--- Material ---
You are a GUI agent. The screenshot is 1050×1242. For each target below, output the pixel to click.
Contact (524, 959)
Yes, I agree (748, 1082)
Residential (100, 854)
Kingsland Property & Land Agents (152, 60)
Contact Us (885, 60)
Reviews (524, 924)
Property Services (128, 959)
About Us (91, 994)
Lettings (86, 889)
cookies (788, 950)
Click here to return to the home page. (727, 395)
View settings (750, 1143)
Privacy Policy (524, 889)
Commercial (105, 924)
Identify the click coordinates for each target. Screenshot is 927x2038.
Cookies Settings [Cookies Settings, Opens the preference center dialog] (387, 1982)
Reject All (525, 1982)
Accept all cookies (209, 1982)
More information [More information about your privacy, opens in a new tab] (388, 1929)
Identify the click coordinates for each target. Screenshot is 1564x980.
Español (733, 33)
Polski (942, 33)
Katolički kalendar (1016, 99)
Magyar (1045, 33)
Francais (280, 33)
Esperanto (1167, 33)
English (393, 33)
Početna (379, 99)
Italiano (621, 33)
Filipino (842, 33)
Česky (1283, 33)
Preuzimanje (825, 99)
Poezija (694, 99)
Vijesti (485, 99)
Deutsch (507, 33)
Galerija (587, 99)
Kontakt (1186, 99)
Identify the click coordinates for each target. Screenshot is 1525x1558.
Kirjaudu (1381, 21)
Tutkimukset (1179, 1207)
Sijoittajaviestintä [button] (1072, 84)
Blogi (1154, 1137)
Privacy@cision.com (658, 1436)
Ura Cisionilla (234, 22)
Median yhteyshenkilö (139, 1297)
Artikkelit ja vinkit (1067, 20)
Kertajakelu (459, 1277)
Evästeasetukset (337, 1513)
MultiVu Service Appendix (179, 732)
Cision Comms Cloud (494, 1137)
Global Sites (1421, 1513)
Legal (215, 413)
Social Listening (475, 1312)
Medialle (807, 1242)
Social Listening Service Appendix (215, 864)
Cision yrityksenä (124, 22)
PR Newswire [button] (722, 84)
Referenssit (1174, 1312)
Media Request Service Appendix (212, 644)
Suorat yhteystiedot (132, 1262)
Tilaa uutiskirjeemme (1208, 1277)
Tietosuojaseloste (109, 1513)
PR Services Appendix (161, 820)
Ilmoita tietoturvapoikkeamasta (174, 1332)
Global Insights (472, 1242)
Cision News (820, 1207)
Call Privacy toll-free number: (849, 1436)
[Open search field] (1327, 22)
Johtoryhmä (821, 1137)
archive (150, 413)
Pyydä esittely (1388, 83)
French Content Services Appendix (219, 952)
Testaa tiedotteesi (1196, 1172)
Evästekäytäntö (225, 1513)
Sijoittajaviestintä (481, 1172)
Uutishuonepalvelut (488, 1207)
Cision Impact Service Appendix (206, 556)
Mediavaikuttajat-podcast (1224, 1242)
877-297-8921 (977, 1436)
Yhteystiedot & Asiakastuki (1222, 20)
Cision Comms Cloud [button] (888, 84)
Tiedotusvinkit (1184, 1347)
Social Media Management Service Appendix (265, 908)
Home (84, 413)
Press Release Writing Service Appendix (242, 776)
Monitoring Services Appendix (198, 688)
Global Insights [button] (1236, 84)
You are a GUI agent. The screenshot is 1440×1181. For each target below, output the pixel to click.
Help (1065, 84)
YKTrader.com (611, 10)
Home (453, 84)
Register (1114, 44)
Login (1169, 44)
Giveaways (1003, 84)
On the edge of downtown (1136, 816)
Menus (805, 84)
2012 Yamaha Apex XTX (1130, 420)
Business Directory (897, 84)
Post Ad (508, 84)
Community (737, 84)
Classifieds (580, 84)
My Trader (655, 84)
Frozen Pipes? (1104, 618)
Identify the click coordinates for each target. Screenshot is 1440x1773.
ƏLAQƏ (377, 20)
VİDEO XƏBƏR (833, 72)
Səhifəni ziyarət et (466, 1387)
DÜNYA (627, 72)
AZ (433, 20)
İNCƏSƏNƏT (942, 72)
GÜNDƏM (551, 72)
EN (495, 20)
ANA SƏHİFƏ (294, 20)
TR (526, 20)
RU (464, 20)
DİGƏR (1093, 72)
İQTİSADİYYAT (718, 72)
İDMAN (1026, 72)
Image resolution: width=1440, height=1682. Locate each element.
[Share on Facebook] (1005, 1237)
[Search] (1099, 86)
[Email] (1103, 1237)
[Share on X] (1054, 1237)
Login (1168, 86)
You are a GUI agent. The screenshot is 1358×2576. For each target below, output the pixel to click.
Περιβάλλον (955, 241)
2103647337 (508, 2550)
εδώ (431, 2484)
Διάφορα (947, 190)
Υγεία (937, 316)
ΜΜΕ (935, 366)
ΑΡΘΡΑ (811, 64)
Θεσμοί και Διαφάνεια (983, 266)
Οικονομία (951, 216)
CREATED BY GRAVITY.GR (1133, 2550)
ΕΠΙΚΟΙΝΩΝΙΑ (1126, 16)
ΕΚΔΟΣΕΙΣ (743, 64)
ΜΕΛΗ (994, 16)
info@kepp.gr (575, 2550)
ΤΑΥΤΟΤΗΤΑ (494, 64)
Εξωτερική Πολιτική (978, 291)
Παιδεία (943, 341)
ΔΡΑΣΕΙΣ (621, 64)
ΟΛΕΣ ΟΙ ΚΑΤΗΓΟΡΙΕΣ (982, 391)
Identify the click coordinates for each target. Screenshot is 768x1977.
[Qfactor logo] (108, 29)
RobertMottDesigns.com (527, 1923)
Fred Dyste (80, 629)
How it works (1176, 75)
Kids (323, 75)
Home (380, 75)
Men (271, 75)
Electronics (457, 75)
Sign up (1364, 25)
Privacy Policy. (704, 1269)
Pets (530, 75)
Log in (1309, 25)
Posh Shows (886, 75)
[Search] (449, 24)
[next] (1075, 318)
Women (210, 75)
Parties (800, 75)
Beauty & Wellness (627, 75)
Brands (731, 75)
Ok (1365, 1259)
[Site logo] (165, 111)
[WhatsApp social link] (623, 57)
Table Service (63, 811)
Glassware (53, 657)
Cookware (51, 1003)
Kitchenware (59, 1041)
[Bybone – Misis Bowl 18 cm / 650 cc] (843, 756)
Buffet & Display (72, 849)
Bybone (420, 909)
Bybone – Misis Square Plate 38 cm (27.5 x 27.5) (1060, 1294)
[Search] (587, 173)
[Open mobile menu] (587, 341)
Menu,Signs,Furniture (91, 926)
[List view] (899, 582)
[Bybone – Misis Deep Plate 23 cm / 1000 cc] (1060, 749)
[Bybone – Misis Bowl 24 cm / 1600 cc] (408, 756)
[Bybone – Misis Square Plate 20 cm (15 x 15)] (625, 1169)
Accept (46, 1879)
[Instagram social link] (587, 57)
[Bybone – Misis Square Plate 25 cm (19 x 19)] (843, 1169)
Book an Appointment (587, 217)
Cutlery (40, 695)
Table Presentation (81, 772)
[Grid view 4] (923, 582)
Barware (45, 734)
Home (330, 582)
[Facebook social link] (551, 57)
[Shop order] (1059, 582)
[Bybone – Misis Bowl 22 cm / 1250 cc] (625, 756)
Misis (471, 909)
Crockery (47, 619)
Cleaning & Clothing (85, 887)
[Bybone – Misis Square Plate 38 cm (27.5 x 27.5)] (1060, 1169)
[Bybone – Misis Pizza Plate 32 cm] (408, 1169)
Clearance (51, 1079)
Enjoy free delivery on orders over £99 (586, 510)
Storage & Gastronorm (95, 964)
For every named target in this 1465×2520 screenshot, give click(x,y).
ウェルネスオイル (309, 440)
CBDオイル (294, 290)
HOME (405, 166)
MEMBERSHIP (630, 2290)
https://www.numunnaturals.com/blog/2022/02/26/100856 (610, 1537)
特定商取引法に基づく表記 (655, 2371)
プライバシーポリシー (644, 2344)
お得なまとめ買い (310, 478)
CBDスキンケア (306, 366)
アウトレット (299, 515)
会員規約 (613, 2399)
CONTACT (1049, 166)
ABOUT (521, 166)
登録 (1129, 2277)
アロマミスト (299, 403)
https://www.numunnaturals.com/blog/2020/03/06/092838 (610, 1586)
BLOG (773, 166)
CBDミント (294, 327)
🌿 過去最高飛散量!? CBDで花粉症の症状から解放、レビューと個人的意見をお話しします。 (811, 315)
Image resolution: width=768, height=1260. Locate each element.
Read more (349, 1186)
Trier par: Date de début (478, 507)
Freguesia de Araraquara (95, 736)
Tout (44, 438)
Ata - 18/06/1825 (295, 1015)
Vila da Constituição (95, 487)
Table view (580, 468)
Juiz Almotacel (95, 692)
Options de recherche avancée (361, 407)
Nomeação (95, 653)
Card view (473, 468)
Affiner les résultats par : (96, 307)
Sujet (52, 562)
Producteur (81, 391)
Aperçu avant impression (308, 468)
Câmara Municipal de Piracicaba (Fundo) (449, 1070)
---
### Problem to work on
Could you express the items that open with the line containing "[Bybone – Misis Pizza" and run through the final line as a JSON list of strings, one string per line, with blank lines omitted?

### Output of the exercise
[
  "[Bybone – Misis Pizza Plate 32 cm] (408, 1169)",
  "Clearance (51, 1079)",
  "Enjoy free delivery on orders over £99 (586, 510)",
  "Storage & Gastronorm (95, 964)",
  "For every named target in this 1465×2520 screenshot, give click(x,y).",
  "ウェルネスオイル (309, 440)",
  "CBDオイル (294, 290)",
  "HOME (405, 166)",
  "MEMBERSHIP (630, 2290)",
  "https://www.numunnaturals.com/blog/2022/02/26/100856 (610, 1537)",
  "特定商取引法に基づく表記 (655, 2371)",
  "プライバシーポリシー (644, 2344)",
  "お得なまとめ買い (310, 478)",
  "CBDスキンケア (306, 366)",
  "アウトレット (299, 515)",
  "会員規約 (613, 2399)",
  "CONTACT (1049, 166)",
  "ABOUT (521, 166)",
  "登録 (1129, 2277)",
  "アロマミスト (299, 403)",
  "https://www.numunnaturals.com/blog/2020/03/06/092838 (610, 1586)",
  "BLOG (773, 166)",
  "CBDミント (294, 327)",
  "🌿 過去最高飛散量!? CBDで花粉症の症状から解放、レビューと個人的意見をお話しします。 (811, 315)",
  "Image resolution: width=768, height=1260. Locate each element.",
  "Read more (349, 1186)",
  "Trier par: Date de début (478, 507)",
  "Freguesia de Araraquara (95, 736)",
  "Tout (44, 438)",
  "Ata - 18/06/1825 (295, 1015)",
  "Vila da Constituição (95, 487)",
  "Table view (580, 468)",
  "Juiz Almotacel (95, 692)",
  "Options de recherche avancée (361, 407)",
  "Nomeação (95, 653)",
  "Card view (473, 468)",
  "Affiner les résultats par : (96, 307)",
  "Sujet (52, 562)",
  "Producteur (81, 391)",
  "Aperçu avant impression (308, 468)",
  "Câmara Municipal de Piracicaba (Fundo) (449, 1070)"
]